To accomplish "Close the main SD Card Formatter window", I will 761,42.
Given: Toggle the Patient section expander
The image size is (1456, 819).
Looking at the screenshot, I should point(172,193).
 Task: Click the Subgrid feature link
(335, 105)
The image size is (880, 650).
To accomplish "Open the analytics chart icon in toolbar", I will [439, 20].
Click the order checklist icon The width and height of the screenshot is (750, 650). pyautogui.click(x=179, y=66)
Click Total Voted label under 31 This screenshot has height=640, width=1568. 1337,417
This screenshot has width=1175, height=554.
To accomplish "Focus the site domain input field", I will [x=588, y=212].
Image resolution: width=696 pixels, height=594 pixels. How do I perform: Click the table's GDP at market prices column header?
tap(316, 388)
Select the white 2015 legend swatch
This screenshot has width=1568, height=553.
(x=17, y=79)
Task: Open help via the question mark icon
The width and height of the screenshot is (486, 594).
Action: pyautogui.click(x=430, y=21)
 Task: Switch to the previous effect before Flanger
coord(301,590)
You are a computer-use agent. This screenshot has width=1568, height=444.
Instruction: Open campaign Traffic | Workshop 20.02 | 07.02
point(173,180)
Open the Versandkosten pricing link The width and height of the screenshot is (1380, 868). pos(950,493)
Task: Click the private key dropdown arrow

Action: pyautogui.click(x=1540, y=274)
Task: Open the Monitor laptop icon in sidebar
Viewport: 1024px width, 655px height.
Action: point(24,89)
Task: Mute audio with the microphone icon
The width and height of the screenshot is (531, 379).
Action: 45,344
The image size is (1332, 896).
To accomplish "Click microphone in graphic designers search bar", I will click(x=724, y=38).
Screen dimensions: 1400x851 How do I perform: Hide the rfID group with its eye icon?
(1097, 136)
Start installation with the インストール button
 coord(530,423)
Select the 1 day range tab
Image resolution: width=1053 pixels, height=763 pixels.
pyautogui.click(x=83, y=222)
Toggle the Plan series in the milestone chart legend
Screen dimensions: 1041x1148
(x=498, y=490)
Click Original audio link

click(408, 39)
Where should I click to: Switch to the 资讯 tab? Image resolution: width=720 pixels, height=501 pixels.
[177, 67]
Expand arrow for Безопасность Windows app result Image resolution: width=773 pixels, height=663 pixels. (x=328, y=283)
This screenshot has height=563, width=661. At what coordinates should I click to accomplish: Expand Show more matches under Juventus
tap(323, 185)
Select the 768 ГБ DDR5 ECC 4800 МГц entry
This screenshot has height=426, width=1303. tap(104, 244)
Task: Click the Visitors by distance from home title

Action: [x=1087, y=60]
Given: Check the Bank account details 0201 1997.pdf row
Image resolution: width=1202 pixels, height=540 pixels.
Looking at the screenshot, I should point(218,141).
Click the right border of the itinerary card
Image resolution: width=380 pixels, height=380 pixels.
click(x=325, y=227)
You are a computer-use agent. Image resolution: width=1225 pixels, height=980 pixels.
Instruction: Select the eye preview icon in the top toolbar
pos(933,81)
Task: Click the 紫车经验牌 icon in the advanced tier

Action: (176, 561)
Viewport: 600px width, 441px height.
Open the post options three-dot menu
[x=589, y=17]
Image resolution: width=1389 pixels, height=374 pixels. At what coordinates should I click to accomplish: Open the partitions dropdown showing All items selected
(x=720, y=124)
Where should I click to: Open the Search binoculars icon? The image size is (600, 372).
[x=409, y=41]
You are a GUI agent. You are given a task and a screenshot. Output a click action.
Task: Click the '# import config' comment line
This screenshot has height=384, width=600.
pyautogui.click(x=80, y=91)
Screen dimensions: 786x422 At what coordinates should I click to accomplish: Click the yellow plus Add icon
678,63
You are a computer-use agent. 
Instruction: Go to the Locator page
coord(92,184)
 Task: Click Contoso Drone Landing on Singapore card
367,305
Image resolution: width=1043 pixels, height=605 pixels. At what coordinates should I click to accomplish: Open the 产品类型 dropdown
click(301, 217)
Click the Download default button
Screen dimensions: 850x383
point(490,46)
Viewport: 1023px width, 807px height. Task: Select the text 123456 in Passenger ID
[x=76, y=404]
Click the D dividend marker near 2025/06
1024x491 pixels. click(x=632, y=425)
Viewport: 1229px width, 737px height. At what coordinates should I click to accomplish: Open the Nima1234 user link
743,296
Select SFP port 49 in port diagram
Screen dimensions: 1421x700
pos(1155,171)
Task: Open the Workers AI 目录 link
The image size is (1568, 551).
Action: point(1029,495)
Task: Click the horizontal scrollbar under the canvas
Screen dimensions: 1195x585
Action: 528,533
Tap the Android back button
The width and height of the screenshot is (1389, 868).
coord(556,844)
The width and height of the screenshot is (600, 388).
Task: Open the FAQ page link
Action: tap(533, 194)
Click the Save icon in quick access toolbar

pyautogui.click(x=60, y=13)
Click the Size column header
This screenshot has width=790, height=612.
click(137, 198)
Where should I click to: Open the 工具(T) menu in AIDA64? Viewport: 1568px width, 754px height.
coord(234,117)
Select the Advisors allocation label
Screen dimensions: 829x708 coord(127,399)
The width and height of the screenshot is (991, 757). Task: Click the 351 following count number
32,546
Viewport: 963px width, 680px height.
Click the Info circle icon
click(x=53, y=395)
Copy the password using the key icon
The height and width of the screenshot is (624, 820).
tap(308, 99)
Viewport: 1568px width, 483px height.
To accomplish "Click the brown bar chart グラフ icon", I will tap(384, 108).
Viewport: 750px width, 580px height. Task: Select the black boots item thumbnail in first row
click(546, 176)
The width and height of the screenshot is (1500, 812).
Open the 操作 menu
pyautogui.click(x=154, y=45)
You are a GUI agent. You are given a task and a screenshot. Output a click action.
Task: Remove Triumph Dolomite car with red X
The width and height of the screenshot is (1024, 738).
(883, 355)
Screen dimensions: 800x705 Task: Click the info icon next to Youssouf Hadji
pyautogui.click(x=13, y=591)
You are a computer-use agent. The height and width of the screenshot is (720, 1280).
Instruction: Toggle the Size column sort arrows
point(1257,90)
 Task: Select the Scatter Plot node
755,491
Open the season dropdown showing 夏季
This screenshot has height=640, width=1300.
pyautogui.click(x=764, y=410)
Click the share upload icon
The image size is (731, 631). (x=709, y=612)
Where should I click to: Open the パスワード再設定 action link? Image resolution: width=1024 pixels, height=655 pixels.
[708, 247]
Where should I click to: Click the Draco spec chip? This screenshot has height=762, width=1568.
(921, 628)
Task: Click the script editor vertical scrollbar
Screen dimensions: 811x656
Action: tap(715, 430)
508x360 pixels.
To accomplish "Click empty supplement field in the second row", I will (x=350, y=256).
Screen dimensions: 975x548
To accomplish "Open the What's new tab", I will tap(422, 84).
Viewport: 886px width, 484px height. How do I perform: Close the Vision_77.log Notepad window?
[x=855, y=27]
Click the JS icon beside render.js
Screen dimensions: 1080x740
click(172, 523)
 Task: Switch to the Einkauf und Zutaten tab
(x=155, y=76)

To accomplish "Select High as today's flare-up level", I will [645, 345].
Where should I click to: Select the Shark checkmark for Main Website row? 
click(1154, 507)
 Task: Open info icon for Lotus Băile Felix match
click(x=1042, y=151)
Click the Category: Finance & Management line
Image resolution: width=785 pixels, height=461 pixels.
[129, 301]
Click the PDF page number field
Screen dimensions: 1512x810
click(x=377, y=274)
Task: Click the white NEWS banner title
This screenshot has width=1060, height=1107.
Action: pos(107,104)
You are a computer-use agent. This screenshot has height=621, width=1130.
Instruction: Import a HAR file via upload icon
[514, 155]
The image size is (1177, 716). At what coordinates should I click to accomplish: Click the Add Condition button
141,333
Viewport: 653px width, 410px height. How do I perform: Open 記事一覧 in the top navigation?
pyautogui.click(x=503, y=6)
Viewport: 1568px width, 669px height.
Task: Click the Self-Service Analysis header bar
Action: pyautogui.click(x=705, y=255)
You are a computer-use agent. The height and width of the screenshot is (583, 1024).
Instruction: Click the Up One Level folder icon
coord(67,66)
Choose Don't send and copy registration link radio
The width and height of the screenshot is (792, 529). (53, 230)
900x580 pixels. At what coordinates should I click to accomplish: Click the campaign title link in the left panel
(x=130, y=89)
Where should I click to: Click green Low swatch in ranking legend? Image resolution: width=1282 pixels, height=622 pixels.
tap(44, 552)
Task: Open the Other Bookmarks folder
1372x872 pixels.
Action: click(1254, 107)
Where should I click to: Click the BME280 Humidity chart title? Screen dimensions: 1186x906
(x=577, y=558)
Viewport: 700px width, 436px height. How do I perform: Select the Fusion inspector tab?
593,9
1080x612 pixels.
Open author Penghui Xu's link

══════

» **Problem description**
Each line in the entries above, starting at the line with "Screen dimensions: 800x705" and ending at the line with "Screen dimensions: 975x548", is to be printed exactly, and only those lines.

» **Written answer**
Screen dimensions: 800x705 Task: Click the info icon next to Youssouf Hadji
pyautogui.click(x=13, y=591)
You are a computer-use agent. The height and width of the screenshot is (720, 1280).
Instruction: Toggle the Size column sort arrows
point(1257,90)
 Task: Select the Scatter Plot node
755,491
Open the season dropdown showing 夏季
This screenshot has height=640, width=1300.
pyautogui.click(x=764, y=410)
Click the share upload icon
The image size is (731, 631). (x=709, y=612)
Where should I click to: Open the パスワード再設定 action link? Image resolution: width=1024 pixels, height=655 pixels.
[708, 247]
Where should I click to: Click the Draco spec chip? This screenshot has height=762, width=1568.
(921, 628)
Task: Click the script editor vertical scrollbar
Screen dimensions: 811x656
Action: tap(715, 430)
508x360 pixels.
To accomplish "Click empty supplement field in the second row", I will (x=350, y=256).
Screen dimensions: 975x548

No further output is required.